Fort de cette aversion, les Français n’hésitent pas à trouver toutes sortes de parades, et à mentir éhontément sur internet. 60% des personnes interrogées donnent de fausses informations aux sites e-commerce. « A quel point un site de e-commerce prend-il le risque de perdre des clients en cherchant à collecter un maximum d’informations personnels ? », s’interroge Céline Bracq.

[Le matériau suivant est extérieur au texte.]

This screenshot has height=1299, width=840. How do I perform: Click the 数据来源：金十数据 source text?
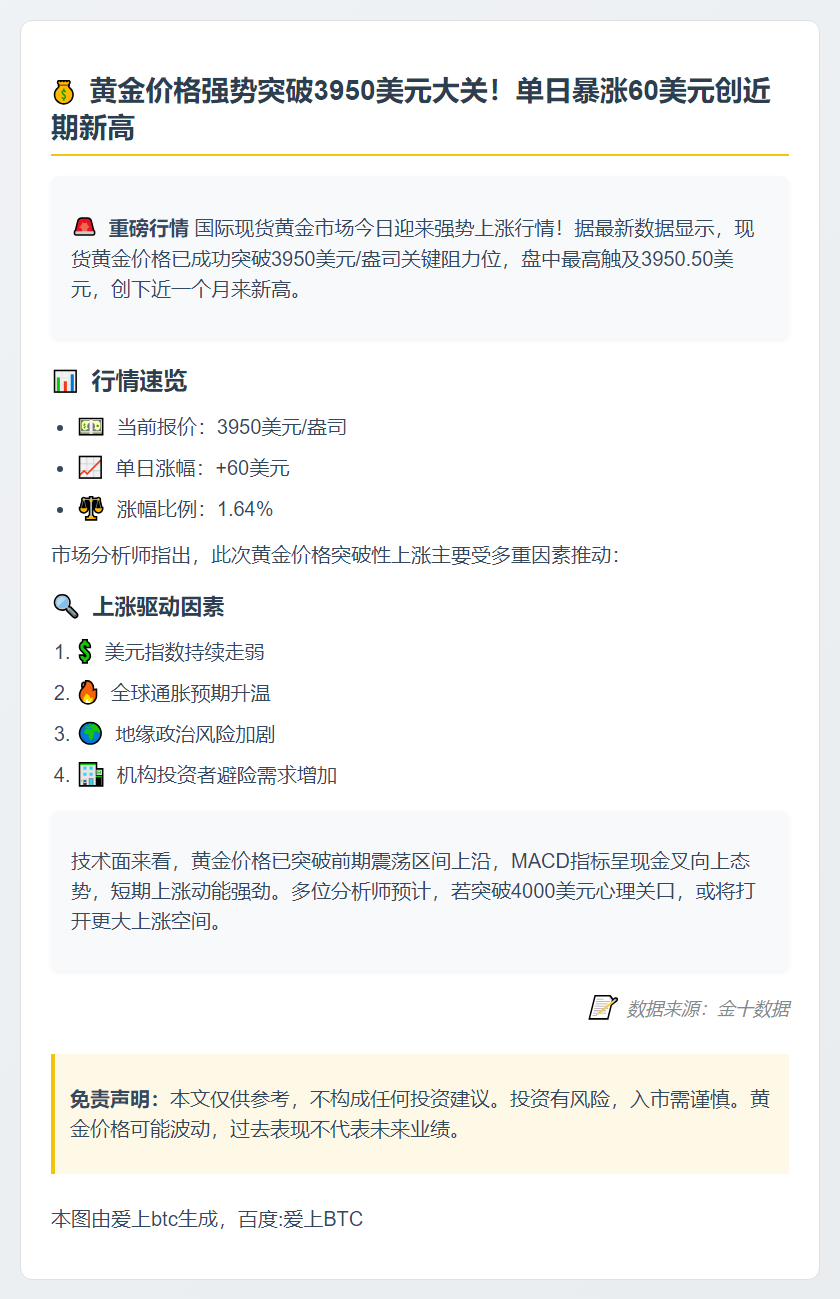[x=708, y=1009]
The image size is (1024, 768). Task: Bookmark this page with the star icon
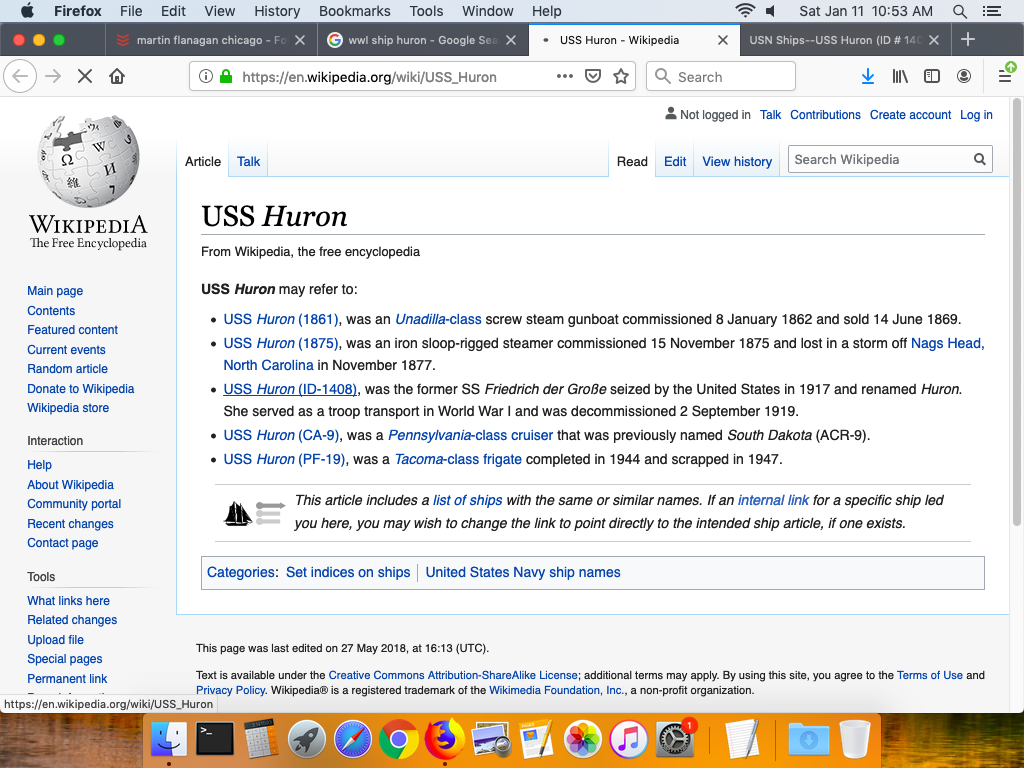tap(621, 76)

43% ont déjà donné de fausses informations dans les formulaires, et 29% n'ont pas hésité à donner sciemment une mauvaise adresse mail. Ainsi, 38% des personnes interrogées ont même une adresse mail « Poubelle », pour la publicité et les spams – les deux étant mis au même plan. Encore une fois, le clivage générationnel est réel, avec des jeunes renonçant moins à un service qui nécessite de rentrer ses données personnelles, mais n’hésitant pas à tricher. Les plus âgés, eux, prennent moins de risques en livrant moins d’informations contre les services, mais sont plus honnêtes quand ils le font.
Enfin, une semaine après l’entrée en vigueur du RGPD au niveau européen, une partie de l’étude est inquiétante à plus d’un titre. 67% des personnes interrogées avouant ne pas faire confiance aux marques pour les appliquer.
Nouvel emballage
Pour Manuel Diaz, le fondateur d’Emakina, outre la question des données personnelles, « les marques ont changé l’emballage sans changer le produit. Elles emploient de nouveaux mots, comme « engagement », « marketing relationnel », « création de lien », mais continuent d’employer les mêmes techniques. […] le marketing, qui est supposé créer de l’engagement est une machine à exaspérer. »
Certes, il ne s’agit que d’un sondage, et il serait prématuré de faire le procès du marketing, de ses techniques et de ses objectifs. Mais chaque piqûre de rappel négative est une occasion de se remettre en cause. Car si une chose est sûre, c’est qu’à trop tirer sur la corde, les consommateurs pourraient définitivement basculer.